Use of Third Party E-mail Systems at UCSF
The practice of using a third party email service by UCSF faculty, staff and students is not approved by UCSF due to the Campus's focus on healthcare and the potential for accidental exposure of ePHI and PII. The high level of risk associated with this practice exposes the University and you to unacceptable liability and has the potential to seriously damage the University’s reputation in the event of a security breach.
The following are a summary of some of the issues associated with the use of third party e-mail systems at UCSF. The University provides a centralized email system for faculty, staff and students and it is highly recommended that you make it your primary email system.
- State and Federal Laws
California has several laws governing the privacy of electronic information and requiring notification of unauthorized exposure of PII. Both the Centers for Medicare & Medicaid Services (CMS) and the United States Department of Health and Human Services (DHHS) also have requirements and penalties associated with accidental disclosure of electronic health information.
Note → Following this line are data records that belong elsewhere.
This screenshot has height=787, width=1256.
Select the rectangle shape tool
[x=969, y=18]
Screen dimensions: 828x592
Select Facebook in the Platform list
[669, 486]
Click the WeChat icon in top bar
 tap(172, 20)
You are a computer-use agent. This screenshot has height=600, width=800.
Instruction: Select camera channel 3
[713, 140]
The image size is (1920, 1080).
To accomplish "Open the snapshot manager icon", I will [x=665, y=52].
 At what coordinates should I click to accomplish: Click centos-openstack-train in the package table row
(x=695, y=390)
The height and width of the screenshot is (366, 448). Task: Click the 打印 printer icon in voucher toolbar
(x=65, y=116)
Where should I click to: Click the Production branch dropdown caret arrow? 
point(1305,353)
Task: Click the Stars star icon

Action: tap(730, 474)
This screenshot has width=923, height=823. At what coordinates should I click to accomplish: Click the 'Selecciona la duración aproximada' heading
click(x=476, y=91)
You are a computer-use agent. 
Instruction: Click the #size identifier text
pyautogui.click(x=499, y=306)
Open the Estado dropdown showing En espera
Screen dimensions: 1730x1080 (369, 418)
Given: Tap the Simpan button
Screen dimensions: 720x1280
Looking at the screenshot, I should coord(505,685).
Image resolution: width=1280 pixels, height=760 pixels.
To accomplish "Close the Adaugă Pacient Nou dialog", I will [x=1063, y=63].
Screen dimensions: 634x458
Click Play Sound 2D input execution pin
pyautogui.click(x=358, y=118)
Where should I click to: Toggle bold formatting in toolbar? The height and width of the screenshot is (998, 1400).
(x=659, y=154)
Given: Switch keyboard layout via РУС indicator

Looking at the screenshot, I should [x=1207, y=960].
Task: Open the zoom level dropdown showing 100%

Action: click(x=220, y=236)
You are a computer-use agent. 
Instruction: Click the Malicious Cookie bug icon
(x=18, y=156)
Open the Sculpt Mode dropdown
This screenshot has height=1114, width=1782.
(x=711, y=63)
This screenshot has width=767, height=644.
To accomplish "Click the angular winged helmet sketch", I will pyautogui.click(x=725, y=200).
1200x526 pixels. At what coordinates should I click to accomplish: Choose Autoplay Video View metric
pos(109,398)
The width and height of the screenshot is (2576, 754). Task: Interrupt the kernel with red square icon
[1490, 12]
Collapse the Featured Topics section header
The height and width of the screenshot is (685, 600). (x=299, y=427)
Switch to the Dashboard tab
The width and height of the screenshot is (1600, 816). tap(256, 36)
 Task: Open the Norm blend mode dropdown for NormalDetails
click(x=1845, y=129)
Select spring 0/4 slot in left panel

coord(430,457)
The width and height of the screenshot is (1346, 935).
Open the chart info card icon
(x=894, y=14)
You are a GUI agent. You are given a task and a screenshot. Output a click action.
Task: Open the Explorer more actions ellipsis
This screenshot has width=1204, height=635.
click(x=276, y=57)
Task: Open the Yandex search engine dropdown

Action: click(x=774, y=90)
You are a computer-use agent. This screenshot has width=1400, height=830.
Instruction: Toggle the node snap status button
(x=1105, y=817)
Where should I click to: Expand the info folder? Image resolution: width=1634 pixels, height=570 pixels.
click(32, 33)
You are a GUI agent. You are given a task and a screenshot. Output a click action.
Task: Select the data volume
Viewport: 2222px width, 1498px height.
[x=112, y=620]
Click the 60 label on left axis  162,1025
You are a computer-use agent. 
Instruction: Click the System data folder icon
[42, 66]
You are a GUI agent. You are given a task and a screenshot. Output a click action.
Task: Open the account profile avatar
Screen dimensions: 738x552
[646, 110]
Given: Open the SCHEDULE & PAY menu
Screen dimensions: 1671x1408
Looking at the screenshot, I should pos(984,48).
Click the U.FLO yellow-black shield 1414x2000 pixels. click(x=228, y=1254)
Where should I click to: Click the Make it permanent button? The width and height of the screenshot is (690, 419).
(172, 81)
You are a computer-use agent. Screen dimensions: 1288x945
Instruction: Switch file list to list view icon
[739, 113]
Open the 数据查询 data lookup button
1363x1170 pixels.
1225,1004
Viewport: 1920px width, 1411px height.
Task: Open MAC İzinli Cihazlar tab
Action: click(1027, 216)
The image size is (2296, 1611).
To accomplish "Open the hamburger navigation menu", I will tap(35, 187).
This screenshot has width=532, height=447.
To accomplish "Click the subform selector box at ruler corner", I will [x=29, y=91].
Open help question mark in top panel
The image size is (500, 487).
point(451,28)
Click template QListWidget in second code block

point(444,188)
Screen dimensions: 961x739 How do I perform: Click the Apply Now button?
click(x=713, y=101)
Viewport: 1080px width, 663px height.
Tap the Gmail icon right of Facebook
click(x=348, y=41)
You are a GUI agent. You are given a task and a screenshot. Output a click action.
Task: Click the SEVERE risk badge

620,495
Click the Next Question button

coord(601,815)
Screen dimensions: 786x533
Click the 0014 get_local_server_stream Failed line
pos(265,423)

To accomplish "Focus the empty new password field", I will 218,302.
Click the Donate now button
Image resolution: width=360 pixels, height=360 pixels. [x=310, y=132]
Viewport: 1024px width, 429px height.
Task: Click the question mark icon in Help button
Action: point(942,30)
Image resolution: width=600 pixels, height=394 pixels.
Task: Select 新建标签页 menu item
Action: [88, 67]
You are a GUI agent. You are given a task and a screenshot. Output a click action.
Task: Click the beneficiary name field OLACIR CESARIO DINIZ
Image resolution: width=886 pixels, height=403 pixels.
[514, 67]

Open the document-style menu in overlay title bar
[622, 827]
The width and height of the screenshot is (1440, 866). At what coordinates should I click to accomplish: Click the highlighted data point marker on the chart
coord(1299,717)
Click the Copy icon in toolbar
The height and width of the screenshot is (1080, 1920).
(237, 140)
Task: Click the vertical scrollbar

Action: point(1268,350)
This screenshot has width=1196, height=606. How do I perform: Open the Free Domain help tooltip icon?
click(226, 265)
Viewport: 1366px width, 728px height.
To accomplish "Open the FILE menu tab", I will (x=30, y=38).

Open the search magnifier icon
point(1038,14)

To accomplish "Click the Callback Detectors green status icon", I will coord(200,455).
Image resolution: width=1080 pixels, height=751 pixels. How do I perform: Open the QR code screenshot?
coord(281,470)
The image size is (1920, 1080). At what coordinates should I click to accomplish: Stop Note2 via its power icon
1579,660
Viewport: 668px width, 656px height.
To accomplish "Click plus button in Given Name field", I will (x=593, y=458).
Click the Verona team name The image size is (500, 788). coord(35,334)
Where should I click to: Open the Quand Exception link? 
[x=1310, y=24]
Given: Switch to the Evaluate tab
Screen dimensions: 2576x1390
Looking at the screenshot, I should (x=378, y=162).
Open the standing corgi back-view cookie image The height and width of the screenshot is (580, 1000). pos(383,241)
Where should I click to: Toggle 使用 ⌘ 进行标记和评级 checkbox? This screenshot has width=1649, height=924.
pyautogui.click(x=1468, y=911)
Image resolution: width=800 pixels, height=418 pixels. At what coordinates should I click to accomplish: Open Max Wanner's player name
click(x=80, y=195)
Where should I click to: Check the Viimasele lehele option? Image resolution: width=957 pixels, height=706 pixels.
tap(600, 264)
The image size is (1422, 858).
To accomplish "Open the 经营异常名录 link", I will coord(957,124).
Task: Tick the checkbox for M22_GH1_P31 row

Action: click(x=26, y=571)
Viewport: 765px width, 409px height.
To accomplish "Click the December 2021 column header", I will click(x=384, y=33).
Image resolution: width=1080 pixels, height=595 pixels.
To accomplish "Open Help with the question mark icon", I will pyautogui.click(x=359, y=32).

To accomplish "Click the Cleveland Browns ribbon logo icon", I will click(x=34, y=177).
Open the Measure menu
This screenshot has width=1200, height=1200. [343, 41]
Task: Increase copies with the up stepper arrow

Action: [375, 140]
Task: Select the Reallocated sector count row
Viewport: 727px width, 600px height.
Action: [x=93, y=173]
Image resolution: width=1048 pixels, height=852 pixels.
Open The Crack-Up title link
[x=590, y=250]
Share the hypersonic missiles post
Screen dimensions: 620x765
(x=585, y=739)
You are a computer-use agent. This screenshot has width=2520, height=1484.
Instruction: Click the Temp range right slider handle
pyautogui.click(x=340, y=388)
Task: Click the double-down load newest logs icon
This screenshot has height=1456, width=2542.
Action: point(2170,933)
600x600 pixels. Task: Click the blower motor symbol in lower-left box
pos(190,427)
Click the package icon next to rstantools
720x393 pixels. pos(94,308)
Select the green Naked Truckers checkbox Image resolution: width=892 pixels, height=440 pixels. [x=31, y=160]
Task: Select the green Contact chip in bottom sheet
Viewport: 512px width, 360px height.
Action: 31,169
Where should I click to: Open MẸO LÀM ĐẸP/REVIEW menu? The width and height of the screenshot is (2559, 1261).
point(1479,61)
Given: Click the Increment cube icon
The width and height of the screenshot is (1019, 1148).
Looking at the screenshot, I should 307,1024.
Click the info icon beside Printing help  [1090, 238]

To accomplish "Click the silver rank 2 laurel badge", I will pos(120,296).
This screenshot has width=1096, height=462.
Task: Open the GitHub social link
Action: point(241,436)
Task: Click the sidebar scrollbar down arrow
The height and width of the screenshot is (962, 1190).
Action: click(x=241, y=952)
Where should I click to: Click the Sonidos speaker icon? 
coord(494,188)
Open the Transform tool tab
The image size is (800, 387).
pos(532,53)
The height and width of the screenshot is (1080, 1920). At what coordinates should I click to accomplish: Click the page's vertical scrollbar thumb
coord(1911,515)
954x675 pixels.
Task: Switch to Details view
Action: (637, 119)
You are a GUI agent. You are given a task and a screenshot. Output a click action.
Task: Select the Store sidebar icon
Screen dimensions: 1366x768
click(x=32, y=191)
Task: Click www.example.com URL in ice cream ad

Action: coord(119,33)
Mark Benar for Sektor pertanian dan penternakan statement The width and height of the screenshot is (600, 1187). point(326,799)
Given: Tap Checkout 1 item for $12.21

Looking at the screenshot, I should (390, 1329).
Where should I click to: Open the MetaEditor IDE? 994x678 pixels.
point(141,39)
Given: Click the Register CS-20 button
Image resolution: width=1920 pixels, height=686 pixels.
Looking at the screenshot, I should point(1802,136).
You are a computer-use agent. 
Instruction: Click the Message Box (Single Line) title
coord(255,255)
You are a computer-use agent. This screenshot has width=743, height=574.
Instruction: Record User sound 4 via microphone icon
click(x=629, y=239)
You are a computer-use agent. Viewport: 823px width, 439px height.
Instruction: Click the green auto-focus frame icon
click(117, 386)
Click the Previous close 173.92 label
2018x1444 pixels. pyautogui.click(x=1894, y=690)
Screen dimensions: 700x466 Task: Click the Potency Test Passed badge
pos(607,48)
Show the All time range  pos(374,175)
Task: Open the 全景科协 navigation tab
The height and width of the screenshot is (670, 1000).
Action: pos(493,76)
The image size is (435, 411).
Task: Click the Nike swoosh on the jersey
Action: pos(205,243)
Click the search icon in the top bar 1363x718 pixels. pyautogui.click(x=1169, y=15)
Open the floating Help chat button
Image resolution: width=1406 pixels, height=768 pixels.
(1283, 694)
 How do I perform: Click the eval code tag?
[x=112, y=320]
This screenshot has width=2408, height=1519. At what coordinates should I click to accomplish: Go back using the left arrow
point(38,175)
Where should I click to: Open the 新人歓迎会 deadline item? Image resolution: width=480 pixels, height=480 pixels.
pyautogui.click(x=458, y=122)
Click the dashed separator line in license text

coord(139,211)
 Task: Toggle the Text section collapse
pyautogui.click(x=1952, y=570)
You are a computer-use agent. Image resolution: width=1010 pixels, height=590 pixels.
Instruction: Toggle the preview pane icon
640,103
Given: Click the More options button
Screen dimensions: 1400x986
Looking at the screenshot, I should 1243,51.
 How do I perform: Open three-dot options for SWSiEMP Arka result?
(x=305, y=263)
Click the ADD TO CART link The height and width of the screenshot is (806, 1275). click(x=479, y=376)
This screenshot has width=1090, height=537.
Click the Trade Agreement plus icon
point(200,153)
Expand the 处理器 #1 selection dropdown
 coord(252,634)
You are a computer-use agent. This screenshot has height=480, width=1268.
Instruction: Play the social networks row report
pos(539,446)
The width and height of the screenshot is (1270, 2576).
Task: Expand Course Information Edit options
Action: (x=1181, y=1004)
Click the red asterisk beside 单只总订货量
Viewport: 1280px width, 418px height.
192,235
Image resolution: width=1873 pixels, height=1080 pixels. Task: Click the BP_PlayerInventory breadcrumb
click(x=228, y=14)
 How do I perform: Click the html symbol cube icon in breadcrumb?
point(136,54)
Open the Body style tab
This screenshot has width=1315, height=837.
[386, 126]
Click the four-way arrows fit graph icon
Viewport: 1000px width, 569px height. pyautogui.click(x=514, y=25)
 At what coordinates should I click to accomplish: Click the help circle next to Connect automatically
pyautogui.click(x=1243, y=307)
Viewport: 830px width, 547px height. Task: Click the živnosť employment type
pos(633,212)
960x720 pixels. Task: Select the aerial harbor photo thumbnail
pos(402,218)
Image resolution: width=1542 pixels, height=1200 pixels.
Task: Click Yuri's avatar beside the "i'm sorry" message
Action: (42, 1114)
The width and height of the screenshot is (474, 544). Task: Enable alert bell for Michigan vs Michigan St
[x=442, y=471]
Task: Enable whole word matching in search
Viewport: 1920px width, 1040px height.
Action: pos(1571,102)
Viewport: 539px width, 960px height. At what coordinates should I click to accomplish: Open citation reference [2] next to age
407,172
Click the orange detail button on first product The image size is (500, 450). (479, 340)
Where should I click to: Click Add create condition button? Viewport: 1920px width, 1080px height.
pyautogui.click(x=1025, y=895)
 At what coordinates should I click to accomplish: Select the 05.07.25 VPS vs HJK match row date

UCSF may face fines for delays in notification of breaches of health information. Some third party email systems do not guarantee timely reporting of information breaches, thus potentially exposing the University to liability if it is discovered later that a breach had occurred. HIPAA also requires retention of electronic Personal Health Information and some third party email systems may not guarantee retention of electronic documents for this period of time.
- UC Policy
UCSF Policy 650-16 requires encryption of all electronic email that contains restricted information, where restricted information is defined as including information that should not be publicly disclosed. The use of a third party system could potentially preclude the encryption of this type of information and thus be in violation of 650-16.